The xingshu行书 or running hand is something between the regular and the cursive scripts. When carefully written with distinguishable strokes, the xingshu characters will be very close to the regular style; when swiftly executed, they will approach the caoshu or cursive hand. Chinese masters have always compared with vivid aptness the three styles of writing-kaishu, xingshu and caoshu-to people standing, walking and running.

The zhuan(篆书) script or seal character was the earliest form of writing after the oracle inscriptions, which must have caused great inconvenience because they lacked uniformity and many characters were written in variant forms. The first effort for the unification of writing, it is said, took place during the reign of King Xuan (827-782 B. C.) of the Western Zhou Dynasty, when his taishi (grand historian) Shi Zhou compiled a lexicon of 15 chapters, standardizing Chinese writing under script called zhuan. It is also known as zhouwen after the name of the author.

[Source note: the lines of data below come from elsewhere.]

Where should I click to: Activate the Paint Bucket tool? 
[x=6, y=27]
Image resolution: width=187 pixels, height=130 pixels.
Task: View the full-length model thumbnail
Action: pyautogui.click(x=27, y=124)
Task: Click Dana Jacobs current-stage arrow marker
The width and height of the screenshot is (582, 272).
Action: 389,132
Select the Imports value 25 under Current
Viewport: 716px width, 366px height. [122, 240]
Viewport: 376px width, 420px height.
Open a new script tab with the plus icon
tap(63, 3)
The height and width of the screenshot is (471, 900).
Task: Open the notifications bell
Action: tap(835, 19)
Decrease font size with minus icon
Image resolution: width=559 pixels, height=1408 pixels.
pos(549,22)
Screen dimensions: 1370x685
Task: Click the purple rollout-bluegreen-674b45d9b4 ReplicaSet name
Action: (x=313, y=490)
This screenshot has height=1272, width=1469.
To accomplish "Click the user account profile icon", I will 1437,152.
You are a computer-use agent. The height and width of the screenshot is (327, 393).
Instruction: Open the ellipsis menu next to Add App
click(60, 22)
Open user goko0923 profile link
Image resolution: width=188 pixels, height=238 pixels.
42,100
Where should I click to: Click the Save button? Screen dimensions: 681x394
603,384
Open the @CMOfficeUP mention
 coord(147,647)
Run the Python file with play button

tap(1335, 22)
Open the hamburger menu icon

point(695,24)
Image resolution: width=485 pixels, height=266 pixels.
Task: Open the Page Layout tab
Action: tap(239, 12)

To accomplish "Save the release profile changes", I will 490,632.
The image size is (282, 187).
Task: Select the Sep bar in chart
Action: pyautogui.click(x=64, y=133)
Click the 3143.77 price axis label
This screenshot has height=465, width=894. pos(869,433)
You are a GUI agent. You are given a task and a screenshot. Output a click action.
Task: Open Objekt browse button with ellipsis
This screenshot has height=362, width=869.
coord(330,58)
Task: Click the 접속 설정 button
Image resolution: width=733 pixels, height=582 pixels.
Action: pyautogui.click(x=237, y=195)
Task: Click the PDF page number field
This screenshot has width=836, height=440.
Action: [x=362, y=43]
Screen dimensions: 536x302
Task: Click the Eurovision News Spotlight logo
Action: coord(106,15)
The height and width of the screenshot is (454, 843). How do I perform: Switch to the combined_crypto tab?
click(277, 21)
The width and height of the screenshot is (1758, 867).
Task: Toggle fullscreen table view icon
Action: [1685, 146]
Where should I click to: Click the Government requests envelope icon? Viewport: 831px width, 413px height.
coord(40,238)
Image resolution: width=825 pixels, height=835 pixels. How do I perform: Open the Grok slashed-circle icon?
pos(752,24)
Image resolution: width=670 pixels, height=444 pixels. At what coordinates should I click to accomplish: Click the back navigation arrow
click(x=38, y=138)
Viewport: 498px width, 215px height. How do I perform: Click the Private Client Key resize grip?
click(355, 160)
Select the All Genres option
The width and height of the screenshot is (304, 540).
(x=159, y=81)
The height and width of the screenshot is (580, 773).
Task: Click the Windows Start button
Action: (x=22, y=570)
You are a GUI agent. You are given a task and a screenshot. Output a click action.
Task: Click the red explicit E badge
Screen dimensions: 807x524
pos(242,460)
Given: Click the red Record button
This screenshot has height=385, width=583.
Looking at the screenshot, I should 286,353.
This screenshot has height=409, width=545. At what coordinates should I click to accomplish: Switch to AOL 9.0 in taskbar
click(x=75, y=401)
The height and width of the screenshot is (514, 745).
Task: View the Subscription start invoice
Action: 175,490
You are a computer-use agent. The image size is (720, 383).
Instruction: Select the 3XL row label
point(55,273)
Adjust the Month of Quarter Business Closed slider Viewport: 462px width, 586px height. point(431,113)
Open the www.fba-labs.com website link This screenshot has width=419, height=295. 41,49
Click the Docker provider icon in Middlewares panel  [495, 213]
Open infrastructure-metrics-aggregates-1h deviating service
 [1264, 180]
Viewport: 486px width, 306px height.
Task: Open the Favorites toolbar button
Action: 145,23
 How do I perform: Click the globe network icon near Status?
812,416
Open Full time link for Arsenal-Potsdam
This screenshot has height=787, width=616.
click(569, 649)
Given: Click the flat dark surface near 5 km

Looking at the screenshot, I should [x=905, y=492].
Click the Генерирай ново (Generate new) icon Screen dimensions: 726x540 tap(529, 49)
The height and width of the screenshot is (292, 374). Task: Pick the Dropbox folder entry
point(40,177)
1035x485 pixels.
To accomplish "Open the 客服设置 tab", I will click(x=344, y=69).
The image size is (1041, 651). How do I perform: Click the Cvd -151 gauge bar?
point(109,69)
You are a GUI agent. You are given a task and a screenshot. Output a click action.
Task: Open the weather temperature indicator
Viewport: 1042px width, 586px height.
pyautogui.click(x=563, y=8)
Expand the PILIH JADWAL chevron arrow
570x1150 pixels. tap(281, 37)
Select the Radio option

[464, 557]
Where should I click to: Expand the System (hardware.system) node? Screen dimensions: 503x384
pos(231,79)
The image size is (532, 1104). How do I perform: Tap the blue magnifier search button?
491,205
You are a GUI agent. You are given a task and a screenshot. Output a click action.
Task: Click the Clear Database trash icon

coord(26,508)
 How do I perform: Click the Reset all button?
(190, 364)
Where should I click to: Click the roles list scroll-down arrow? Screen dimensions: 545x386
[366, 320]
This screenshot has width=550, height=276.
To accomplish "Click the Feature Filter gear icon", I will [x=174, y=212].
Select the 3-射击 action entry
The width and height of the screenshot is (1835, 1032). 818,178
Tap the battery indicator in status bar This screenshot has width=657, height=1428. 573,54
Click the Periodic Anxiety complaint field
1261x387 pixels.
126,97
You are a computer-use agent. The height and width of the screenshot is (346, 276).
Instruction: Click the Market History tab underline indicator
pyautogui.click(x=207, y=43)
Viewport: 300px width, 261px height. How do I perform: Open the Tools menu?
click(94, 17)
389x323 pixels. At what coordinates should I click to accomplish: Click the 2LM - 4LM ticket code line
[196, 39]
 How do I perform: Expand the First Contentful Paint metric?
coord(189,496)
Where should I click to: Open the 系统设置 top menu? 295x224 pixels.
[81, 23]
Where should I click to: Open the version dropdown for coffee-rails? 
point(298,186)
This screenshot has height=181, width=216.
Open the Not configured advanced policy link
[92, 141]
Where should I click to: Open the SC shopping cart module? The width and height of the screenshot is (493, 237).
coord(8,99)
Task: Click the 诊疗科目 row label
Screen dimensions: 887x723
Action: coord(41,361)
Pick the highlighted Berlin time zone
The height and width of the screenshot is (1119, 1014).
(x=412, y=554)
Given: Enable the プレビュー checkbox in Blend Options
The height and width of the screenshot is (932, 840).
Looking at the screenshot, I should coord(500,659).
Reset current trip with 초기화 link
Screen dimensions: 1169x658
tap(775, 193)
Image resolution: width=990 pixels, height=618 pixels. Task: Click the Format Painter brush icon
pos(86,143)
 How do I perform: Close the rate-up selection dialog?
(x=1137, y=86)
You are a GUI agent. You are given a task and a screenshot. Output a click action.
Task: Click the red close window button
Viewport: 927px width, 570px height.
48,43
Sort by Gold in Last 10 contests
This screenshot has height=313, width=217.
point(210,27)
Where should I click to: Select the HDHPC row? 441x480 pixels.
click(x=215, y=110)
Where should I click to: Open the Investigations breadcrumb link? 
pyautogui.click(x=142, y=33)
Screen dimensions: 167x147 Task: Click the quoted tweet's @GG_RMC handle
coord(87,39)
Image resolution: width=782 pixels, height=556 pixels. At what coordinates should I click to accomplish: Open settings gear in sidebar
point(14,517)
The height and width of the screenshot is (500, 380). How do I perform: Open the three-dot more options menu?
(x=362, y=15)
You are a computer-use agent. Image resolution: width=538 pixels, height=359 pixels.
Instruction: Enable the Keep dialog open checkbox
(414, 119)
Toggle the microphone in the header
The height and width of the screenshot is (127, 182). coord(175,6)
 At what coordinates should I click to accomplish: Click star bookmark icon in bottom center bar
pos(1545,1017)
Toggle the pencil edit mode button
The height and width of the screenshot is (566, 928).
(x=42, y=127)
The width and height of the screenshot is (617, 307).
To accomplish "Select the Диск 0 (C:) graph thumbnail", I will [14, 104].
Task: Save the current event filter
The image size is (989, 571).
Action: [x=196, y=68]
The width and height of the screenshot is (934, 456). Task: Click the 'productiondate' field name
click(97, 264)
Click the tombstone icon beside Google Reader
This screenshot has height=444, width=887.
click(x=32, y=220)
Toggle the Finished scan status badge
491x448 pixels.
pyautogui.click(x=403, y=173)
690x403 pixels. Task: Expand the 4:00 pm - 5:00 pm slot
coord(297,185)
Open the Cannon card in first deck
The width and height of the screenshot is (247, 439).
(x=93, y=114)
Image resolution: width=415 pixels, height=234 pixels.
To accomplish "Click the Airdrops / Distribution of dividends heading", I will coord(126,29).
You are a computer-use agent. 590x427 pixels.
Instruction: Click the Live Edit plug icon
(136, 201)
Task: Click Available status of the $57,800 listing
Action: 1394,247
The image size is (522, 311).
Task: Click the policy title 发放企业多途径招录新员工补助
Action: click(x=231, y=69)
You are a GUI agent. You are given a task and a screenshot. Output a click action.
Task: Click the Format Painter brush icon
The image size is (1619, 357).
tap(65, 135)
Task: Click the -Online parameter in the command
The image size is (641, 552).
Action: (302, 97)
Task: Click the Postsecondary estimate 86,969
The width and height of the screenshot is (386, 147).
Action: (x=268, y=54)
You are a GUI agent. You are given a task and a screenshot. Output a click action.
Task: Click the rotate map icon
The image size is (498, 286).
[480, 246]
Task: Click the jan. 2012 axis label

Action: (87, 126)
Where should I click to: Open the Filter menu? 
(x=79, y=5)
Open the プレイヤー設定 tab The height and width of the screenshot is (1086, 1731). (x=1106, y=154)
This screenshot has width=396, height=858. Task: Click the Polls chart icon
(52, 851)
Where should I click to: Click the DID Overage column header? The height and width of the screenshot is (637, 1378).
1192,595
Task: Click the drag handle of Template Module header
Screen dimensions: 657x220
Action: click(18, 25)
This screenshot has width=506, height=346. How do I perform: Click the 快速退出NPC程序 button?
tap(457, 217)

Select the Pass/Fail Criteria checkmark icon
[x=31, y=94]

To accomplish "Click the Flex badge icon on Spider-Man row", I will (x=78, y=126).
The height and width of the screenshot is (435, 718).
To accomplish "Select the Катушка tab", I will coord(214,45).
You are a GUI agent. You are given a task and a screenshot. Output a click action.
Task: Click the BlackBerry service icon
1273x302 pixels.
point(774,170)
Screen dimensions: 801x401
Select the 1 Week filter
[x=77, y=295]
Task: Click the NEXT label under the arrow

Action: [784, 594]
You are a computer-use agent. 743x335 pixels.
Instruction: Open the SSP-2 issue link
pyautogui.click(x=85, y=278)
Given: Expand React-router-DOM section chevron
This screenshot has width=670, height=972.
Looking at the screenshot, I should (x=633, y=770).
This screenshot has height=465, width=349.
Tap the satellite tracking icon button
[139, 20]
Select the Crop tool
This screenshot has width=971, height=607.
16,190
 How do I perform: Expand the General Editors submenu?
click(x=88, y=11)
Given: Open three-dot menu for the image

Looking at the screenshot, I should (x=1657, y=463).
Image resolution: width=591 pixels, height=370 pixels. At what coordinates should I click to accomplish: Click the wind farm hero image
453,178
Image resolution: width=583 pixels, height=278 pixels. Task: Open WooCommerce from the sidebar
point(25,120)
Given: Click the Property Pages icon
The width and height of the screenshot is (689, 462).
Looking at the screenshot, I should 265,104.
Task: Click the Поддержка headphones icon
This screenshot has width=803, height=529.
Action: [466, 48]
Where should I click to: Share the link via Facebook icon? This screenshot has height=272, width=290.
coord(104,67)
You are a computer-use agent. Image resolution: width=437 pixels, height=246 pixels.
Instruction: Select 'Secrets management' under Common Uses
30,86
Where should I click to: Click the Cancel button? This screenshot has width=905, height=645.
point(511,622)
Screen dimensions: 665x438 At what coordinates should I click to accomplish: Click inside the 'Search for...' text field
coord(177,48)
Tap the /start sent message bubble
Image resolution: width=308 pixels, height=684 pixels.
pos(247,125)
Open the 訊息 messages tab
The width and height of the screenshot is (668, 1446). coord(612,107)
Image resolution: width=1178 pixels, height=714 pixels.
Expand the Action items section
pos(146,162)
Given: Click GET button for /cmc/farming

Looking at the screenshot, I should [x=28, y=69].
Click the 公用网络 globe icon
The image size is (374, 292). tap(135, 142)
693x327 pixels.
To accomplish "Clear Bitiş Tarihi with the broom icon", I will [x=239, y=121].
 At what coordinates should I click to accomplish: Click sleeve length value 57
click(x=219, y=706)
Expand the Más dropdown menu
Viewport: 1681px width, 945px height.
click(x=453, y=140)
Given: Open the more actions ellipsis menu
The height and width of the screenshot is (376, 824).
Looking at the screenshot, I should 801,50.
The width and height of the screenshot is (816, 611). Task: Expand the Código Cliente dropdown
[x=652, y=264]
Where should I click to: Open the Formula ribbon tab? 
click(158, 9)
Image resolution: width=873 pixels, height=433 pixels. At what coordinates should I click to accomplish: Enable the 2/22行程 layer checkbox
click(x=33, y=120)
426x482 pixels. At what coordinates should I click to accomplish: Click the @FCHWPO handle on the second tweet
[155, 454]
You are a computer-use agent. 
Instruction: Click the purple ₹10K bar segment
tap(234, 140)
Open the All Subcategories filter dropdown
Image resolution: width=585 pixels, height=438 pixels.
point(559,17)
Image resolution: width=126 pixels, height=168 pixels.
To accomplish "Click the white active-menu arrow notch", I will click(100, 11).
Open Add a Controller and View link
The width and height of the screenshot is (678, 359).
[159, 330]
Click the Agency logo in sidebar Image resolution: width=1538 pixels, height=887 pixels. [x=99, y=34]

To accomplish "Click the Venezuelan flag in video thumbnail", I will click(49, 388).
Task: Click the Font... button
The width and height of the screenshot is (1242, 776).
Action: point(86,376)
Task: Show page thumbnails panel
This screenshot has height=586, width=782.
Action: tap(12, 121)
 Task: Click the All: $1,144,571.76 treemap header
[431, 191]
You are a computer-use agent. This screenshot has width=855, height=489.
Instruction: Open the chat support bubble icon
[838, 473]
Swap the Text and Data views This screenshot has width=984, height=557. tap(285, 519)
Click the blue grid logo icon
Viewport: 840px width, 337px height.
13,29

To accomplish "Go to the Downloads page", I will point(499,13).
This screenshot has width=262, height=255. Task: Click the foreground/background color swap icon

The lishu隶书 (official script) came in the wake of the xiaozhuan in the same short-lived Qin Dynasty (221 - 207 B. C.). This was because the xiaozhuan, though a simplified form of script, was still too complicated for the scribes in the various government offices who had to copy an increasing amount of documents. Cheng Miao, a prison warden, made a further simplification of the xiaozhuan, changing the curly strokes into straight and angular ones and thus making writing much easier. A further step away from the pictographs, it was named lishu because li in classical Chinese meant "clerk" or "scribe". Another version says that Cheng Miao, because of certain offence, became a prisoner and slave himself; as the ancients also called bound slaves "li", so the script was named lishu or the "script of a slave".